Aditya Sudarshan’s Times of Strife is a book that is relevant for our times. Written in sparse prose, the advocate-turned-writer captures the stakes involved when individuals band together for a radical new movement, one that ambitiously and amateurishly hopes to set things right overnight.
The Outraged published in two volumes, Times of Ferment (2018) and Times of Strife (2019) imagines the lives of three men; Ahishor, an annoyingly perfect human being, an independent filmmaker and creator of the philosophical masterpiece, Schrodinger’s Cat for whom liberalism is the one word answer for all social ills; Dhruv, an aspiring actor, one of the young hopefuls populating the many cafes and audition rooms of Versova, and Sasha, the peaceful idler who lives off his father’s money in a book-filled beach-facing apartment. The book chronicles their struggle to survive in a metropolitan society that is falling prey to sleaze and bigotry. At the center of the movement is a tediously long manifesto penned by Ahishor. Throughout the book, his allies quote, discuss and carry the ideals as a testament. Although two dimensional in its approach, the book strives to understand the times we live in and delves into difficult questions for which there are no easy answers.

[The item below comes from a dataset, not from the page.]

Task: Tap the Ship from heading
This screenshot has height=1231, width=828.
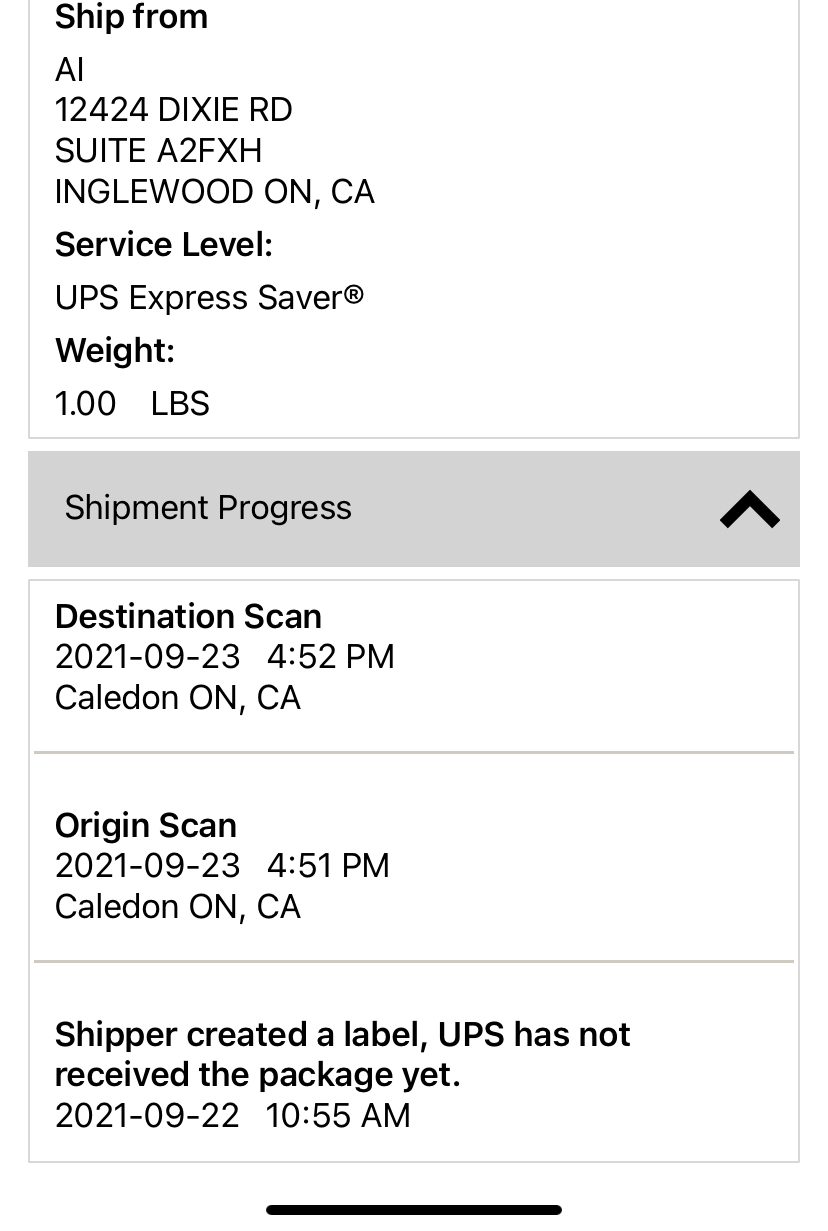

Reminiscent of scenes from Chimamanda Adichie’s Half of a Yellow Sun set in the backdrop of the Biafra war, where intellectuals, writers, artists and thinkers from different walks of life come together around a dining table to discuss and protest; in Times of Strife, the war is ethical, and the protestors range from filmmakers, actors to scriptwriters. They get together to discuss the raging ideological wars and the wounded humanity at the heart of it all.

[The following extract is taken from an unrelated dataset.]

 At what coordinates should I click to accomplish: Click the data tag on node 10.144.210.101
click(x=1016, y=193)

Set in a dying and doomed city where the buildings are uninspiring and terraces marred with heavy lines of laundry, Times of Strife ties together horrifying accounts of sexual harassers, domestic tyrants and the secretly casteist people. There couldn’t be a better setting to explore Bollywood’s independent cinema scene than Versova. This upbeat neighbourhood, with its chic cafes and audition spaces, where the writer himself occupied a flat and worked in scriptwriting, is the perfect backdrop to illustrate the alarming violence that accompanies modernism. In here, it’s easier to explain the mainstream filmmakers’ obsession with heroism, the underworld, item numbers and also Bollywood’s ever-snowballing role in shaping our republic. Much like his muse, the writer too is in a hurry. Scenes shift at a breathtaking pace and emotions are left unexplored.
However, the writer doesn’t flinch from the confusion and chaos that stems from writing about a hypocritical bunch of revolutionaries who are liberals and moralists at once. Throughout the book Ahishor tries to purge his cause of disloyal and pseudo liberals, most of whom are associated with sexual misdemeanors. Ethics and motives are tested when Ahishor and his allies decide to take things a step further, organise a sting and make a documentary to expose a powerful godman. Sudarshan astutely portrays how youthful vivacity is often wasted on half-baked perceptions. What makes matters further volatile is that Ahishor’s ex-girlfriend a young actress is simultaneously on a spiritual journey as a devotee of the same godman Sadhguru. The book addresses the emotional and personal consequences that follow when the inexperienced think they can take over conventions, dismantle traditional thinking and restore fairness.
By mixing the ideological with an interpretation of the many major headlines of our times, Sudarshan has created a universe that captures the identity crisis of a melting pot of a city which once took pride in its liberalism. He succeeds in showing how while trying to practice the ideals we preach; we end up employing the very methods we began the fight against. With Times of Strife, Aditya Sudarshan is reiterating that liberalism is the least practicable of virtues.